KoranMandala.com – Kepolisian Daerah Jawa Barat mengungkap perkembangan terbaru kasus perdagangan bayi lintas negara yang melibatkan jaringan terorganisir.
Pengungkapan ini berawal dari laporan seorang warga Kecamatan Margahayu, Kabupaten Bandung, yang mencurigai adanya praktik adopsi ilegal.
Kabid Humas Polda Jabar Kombes Pol. Hendra Rochmawan, didampingi Dirreskrimum Kombes Pol. Surawan, menjelaskan bahwa laporan dari warga tersebut membuka tabir jaringan penjualan bayi yang sudah berlangsung sejak tahun 2023 dan melibatkan sedikitnya 25 bayi.

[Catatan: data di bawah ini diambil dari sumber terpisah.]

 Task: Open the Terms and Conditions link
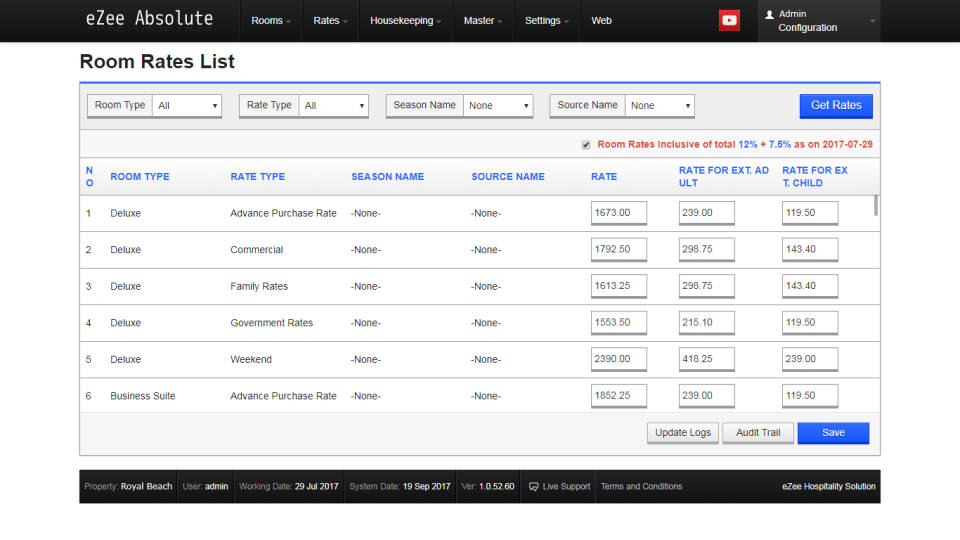coord(641,487)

“Bayi-bayi ini direkrut sejak dalam kandungan oleh para pelaku. Setelah lahir, mereka diserahkan ke para penampung dengan nilai jual antara Rp10 juta hingga Rp16 juta per bayi,” kata Kombes Hendra dalam konferensi pers, Kamis (17/7/2025).
Menurutnya, para penampung tersebut adalah bagian dari rantai perdagangan yang terdiri atas agen perekrut, pengasuh, hingga pihak yang mengurus dokumen palsu. Bayi yang telah ‘dibeli’ kemudian dirawat terlebih dahulu, sebelum dikirim ke luar negeri untuk diadopsi secara ilegal.

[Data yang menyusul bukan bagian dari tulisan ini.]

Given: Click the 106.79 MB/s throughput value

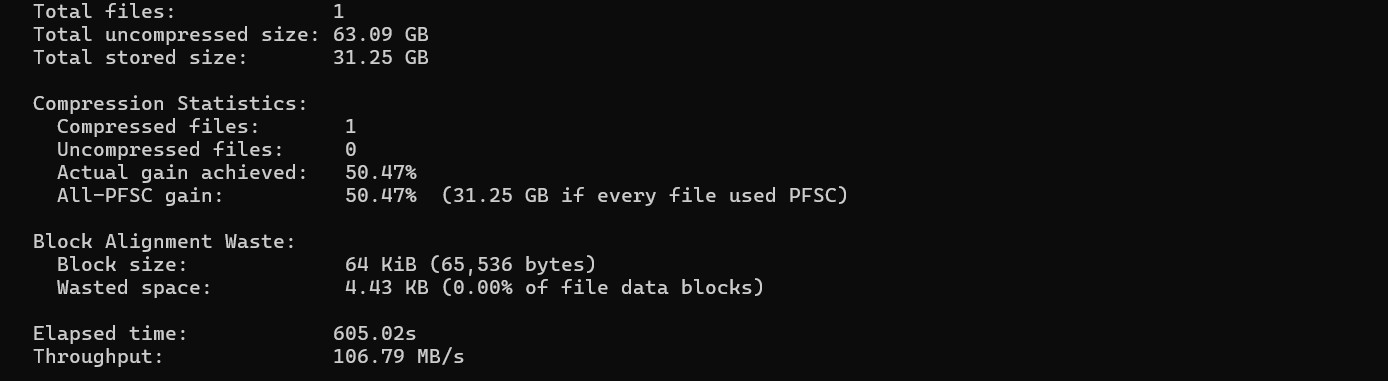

Para pelaku diketahui memalsukan berbagai dokumen resmi, seperti surat keterangan lahir, kartu keluarga, akta kelahiran, hingga paspor. Proses pemalsuan dilakukan di Pontianak oleh tersangka berinisial AHA, yang juga bertugas mencarikan ‘orangtua kandung palsu’ untuk mencocokkan identitas bayi dengan dokumen yang dimanipulasi.
“Setiap bayi dipasangkan dengan identitas orang lain yang bersedia menjadi orangtua palsu dan menerima bayaran antara Rp5 juta hingga Rp6 juta,” ungkap Hendra.
Selama di Pontianak, bayi-bayi itu diasuh oleh sejumlah pengasuh yang dikendalikan tersangka AHA. Masing-masing pengasuh mendapat honor Rp2,5 juta per anak, sementara biaya perawatan tambahan diberikan sebesar Rp1 juta.
Setelah bayi berusia antara dua hingga tiga bulan—sesuai permintaan dari seorang tersangka utama berinisial L—mereka dipindahkan ke Jakarta lalu diterbangkan ke Singapura. Proses pemindahan bayi dilakukan oleh pengasuh yang juga berperan sebagai kurir.